> _Texto da página_:
Podemos gostar ou não da música dos Anjos ou do humor de Joana Marques. Isso, obviamente, pode também formatar a nossa opinião sobre o humano por detrás da figura pública que podemos tanto apreciar como defender… ou não. Mas não devemos esquecer o respeito.

O facto é que os irmãos Rosado, em 25 anos de carreira invejável, sempre se mostraram íntegros, desde as causas solidárias às quais se juntaram recorrentemente, passando pela valorização dos valores familiares, dos quais nunca abdicaram. Na opinião pública, isso tem sido negligenciado. Em vez disso, criou-se uma corrente de ódio, também contra a Joana, mas maioritariamente contra os Anjos.

Decidi partilhar este testemunho porque vi, ouvi e observei religiosamente, na primeira pessoa, os acontecimentos deste dia no tribunal e que infelizmente nem sempre correspondem ao que se lê nos meios de comunicação social nas horas ou dias seguintes. Hoje temos os chamados ‘influencers’ que realmente podem influenciar a opinião pública, sejam personalidades ou entidades do serviço público. Não necessariamente com mentiras, opiniões ou analogias mas, sobretudo, por passarem apenas parte da verdade, e como sabemos, bem fomentada, essa parte basta para incentivar ao ódio, que se transforma em violência verbal e, por vezes, até física.

Como profissional de saúde, tenho perfeita noção da estigmatização infeliz das depressões e ansiedades, onde o chamado humor é, por vezes, a causa. Infelizmente só damos o devido valor ao respeito quando a falta dele nos atinge da forma mais cruel, a nós ou aos nossos filhos. Podemos ser poderosos atrás das redes sociais, mas fora delas somos frágeis. Ainda hoje eu fico impressionado com o número crescente de pacientes que vejo diariamente no meu consultório que tomam antidepressivos. Mais do que tratar, é fundamental prevenir. E isso parte de todos nós.

> _Lista de atividades_:
a - No texto sobre o respeito e a opinião pública, quantos anos de carreira têm os irmãos Rosado?
b - Traduza para inglês a seguinte frase do texto sobre o respeito e a opinião pública: "Podemos ser poderosos atrás das redes sociais, mas fora delas somos frágeis."
c - Continue o texto sobre o respeito e a opinião pública a partir da última frase.

> _Excerto dos dados_:
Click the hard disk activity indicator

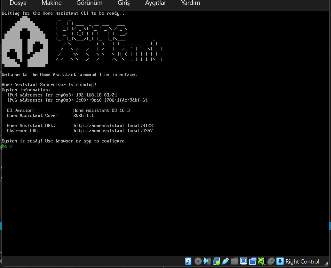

> _Conjunto de respostas_:
a - 25 anos.

b - We can be powerful behind social media, but outside of it we are fragile.

c -
Relembro também que este caso judicial não é contra a liberdade de expressão, mas sim contra a publicação de um vídeo adulterado, que provocou danos morais, pessoais e profissionais (com provas claras apresentadas em tribunal) não só a figuras públicas, mas também aos seus familiares e amigos.

É de louvar e, a meu ver, um ato de humanismo e respeito, quando celebridades como Fernando Alvim ou Cristina Ferreira defendem que devemos furar o nosso orgulho e recuar um passo quando sentimos que estamos a fazer mal a alguém, mesmo através do humor. Um humorista, tal como um médico, não é impune. Não é todo-poderoso. Temos de reconhecer os nossos limites e a deontologia, no meu caso.

O próprio RAP reconheceu publicamente, e até com firmeza, as falhas técnicas do vídeo original, mas, ao mesmo tempo, relativizou os danos causados pela sua colega e amiga Joana Marques, o que é de lamentar. E atenção: eu adoro o humor, nomeadamente o do RAP. Além do vídeo da Joana não ter sido retirado, houve ainda um aproveitamento do assunto por parte dela em doze espetáculos, onde gozou com o caso e passou imagens dos cantores. Provas em suporte visual também foram apresentadas em tribunal.

É difícil saber quem vai ganhar. Como se costuma dizer em bom português: “até ao lavar dos cestos é vindima” mas segundo o ChatGPT, a probabilidade dos Anjos vencerem é de 60%, contra 40% de Joana Marques, baseando-se em casos semelhantes no estrangeiro, e dependendo, obviamente, da força das provas apresentadas em tribunal.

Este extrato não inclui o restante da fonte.